Brazilian polymath (1855–1937)

Teodoro Fernandes Sampaio (/pt-BR/; 7 January 1855 – 11 October 1937) was a Brazilian polymath and public intellectual who worked as an engineer, geographer, politician, and historian.

==Early life==
Sampaio was born on the Engenho Canabrava, property of the Viscount of Aramaré in Santo Amaro, Bahia. His father was Manuel Fernandes Sampaio, a white priest, and his mother, Domingas da Paixão do Carmo, was a black enslaved woman.

==Education==
In 1864, his father took young Sampaio to São Paulo and Rio de Janeiro, where he studied engineering at the Colégio Central.

During his studies in Rio de Janeiro, Sampaio worked as a drafter and taught mathematics in the Museu Nacional.

Sampaio graduated with a degree in civil engineering from the Polytechnic School in Rio de Janeiro in 1877 and returned to Santo Amaro. Reunited with mother, Sampaio managed to purchase the manumission of his three brothers Martinho, Ezequiel and Matias.

==Engineering and cartography==
In 1879, Emperor Pedro II of Brazil named Sampaio to the national "Comissão Hidráulica" (Hydraulic Commission).

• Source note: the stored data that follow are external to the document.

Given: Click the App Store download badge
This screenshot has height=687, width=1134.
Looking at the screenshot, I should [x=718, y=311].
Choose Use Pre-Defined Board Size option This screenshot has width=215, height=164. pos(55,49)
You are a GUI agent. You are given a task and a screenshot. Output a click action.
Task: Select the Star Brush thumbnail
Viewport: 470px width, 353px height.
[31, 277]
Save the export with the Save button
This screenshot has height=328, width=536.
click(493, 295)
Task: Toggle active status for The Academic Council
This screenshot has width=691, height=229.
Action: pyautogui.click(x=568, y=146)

He was the only Brazilian serving on a team of American engineers working to enlarge the port of Santos led by William Milnor Roberts. As part of this endeavour, Sampaio produced his first cartographic work, drawing the blueprints and survey charts of the port of Santos along with surveys of the São Francisco River. The expedition explored the river from its mouth, on the Atlantic Ocean, up to the navigable limit at the time, near the town of Pirapora in the then province of Minas Gerais. The return journey, inland through the north-eastern Brazilian state of Bahia, led to Sampaio's major cartographic work, the topographic survey of Chapada Diamantina, a mountain range in Bahia State, and his book O Rio São Francisco e a Chapada Diamantina, published in 1906, which later became a classic of Brazil's history and geography.

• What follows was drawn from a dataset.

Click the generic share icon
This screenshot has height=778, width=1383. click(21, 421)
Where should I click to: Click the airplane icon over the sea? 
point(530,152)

==Institutional memberships==
Sampaio was one of the founders of the Escola Politécnica of São Paulo (Polytechnic School of São Paulo) in 1893 and of the Instituto Histórico e Geográfico de São Paulo (Historical and Geographical Institute of São Paulo) in 1894. He was also a member of the Instituto Geográfico e Histórico da Bahia (Geographic and Historical Institute of Bahia), serving as president in 1922, and a member of the Instituto Histórico e Geográfico Brasileiro (1902).

==Historical significance==
Sampaio was the first person with an enslaved mother to become a federal deputy in Brazil's history, from 1927 to 1929.

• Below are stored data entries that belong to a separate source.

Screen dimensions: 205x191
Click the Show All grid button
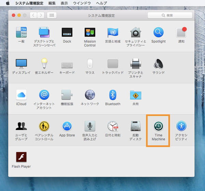(x=52, y=15)
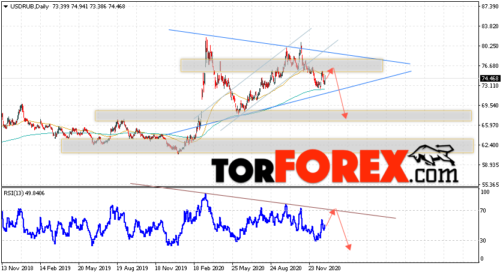This screenshot has height=275, width=503.
Task: Click the upper red arrow head near 76.680
Action: click(x=332, y=70)
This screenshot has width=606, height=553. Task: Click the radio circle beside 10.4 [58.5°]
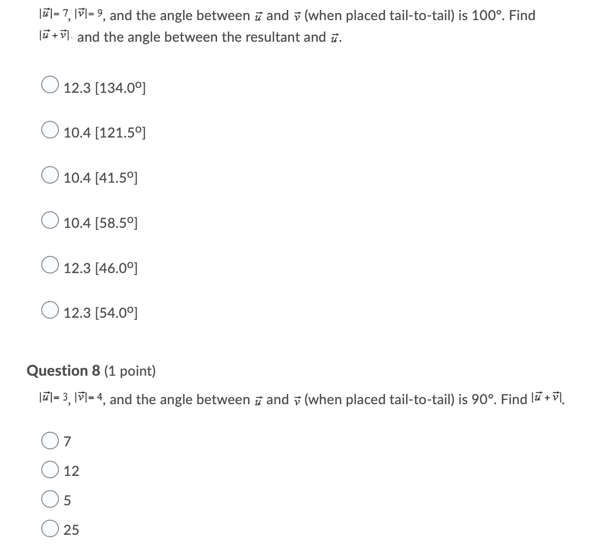pyautogui.click(x=50, y=220)
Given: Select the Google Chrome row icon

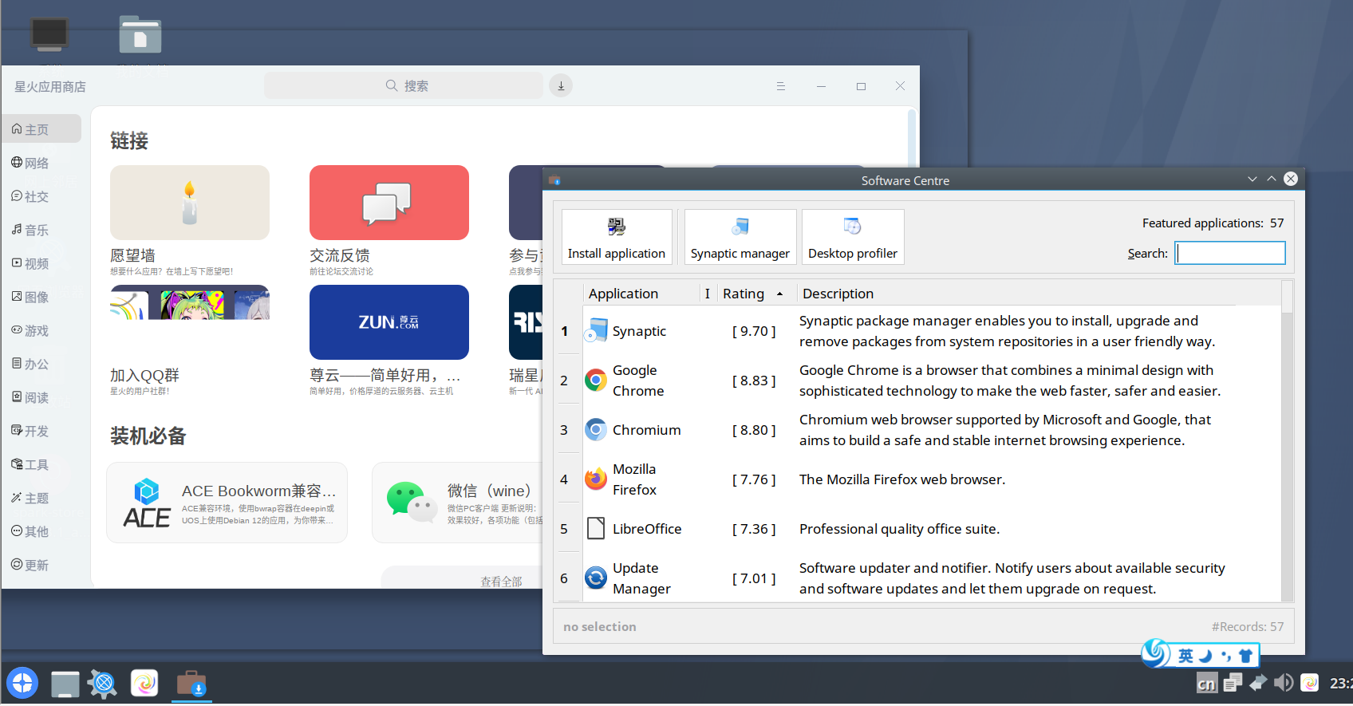Looking at the screenshot, I should tap(595, 381).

His most important books were:
- O Rio São Francisco e a Chapada Diamantina (1906);
- O Tupi na Geografia Nacional (1901);
- Atlas dos Estados Unidos do Brasil (1908);
- Dicionário Histórico, Geográfico e Etnográfico do Brasil (1922);
- História da Fundação da Cidade do Salvador (posthumous).

Books about him:
- Theodoro Sampaio e a Chapada Diamantina (Trechos da expedição de 1879/1880), Otoniel Fernandes Neto, ed. do Author, Brasília, 2005. (ISBN 85-905834-1-4).
- Baianos Ilustres, Antônio Loureiro de Souza, Salvador, 1949.
A well-known, major street in the city of São Paulo, Rua Teodoro Sampaio, is dedicated to Sampaio.

== Bibliography ==
- "Theodoro Sampaio - nos sertões e nas cidades" Versal Editores, Rio de Janeiro, 2010. (ISBN 978-85-89309-26-4).
- O Rio São Francisco e a Chapada Diamantina, Teodoro Sampaio (José Carlos Barreto de Santana org.), Companhia das Letras, São Paulo, 2002. (ISBN 85-359-0256-2)
- Theodoro Sampaio e a Chapada Diamantina (Trechos da expedição de 1879/1880), Otoniel Fernandes Neto, ed. do Autor, Brasília, 2005. (ISBN 85-905834-1-4).
- Baianos Ilustres, Antônio Loureiro de Souza, Salvador, 1949.